I was reading about the theft of the US Govt Manhattan project secrets (of how to built an atomic bomb). It is quite apparent that the Soviet union was able to acquire quite a bit of technology, that substantially shortened their own A-Bomb program. What I find unbelievable is the amateurish way that the spies contacted their sources-some guy shows up at the airport, carrying a tennis ball in his right hand-his contact announces “I am agent “X””-the spie replies “I am agent Y”. did these interchanges really take place?
Also, los alamos NM (where the research and dvelopment took place0 was supposed to be the most secure place on earth-how were the Soviets able to penetrate it so easily?
I suspect that the Russians got a LOT of dated material-which probably did cut down their dvelopment time-but they would have had no problem doing the whole thing by themselves.
What do historians today say?

_ _ _ _ _ _ _

Answer from the Manhattan Project post:
(a) Where does it say the research and development took place?
(b) What was the spy at the airport carrying in his right hand?
(c) What kind of material does the writer suspect the Russians got a lot of?
Rely only on the Manhattan Project post for these answers.

Information provided
_ _ _ _ _ _ _

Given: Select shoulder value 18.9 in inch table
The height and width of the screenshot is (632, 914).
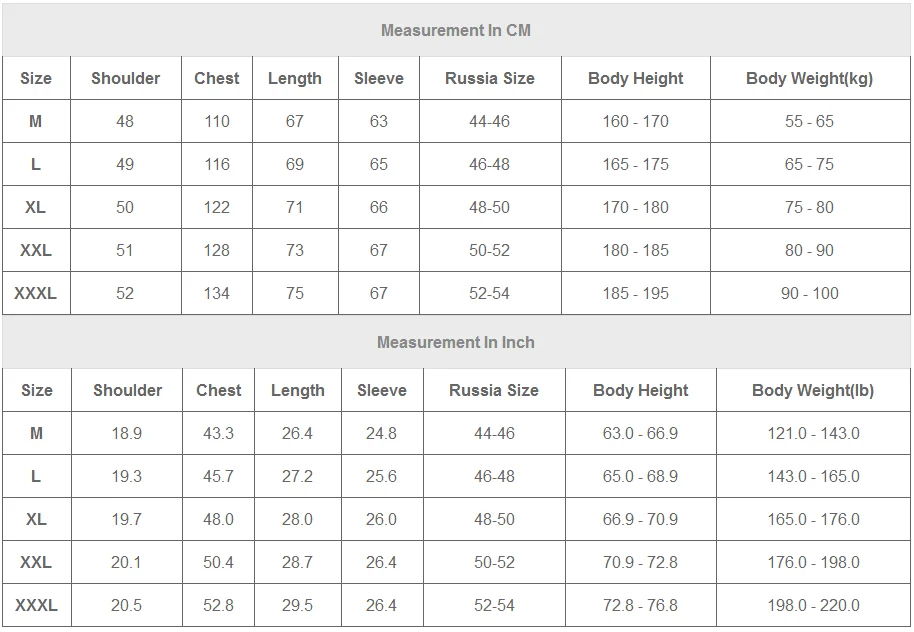Looking at the screenshot, I should coord(126,433).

_ _ _ _ _ _ _

The result
(a) Los Alamos, NM
(b) A tennis ball
(c) Dated material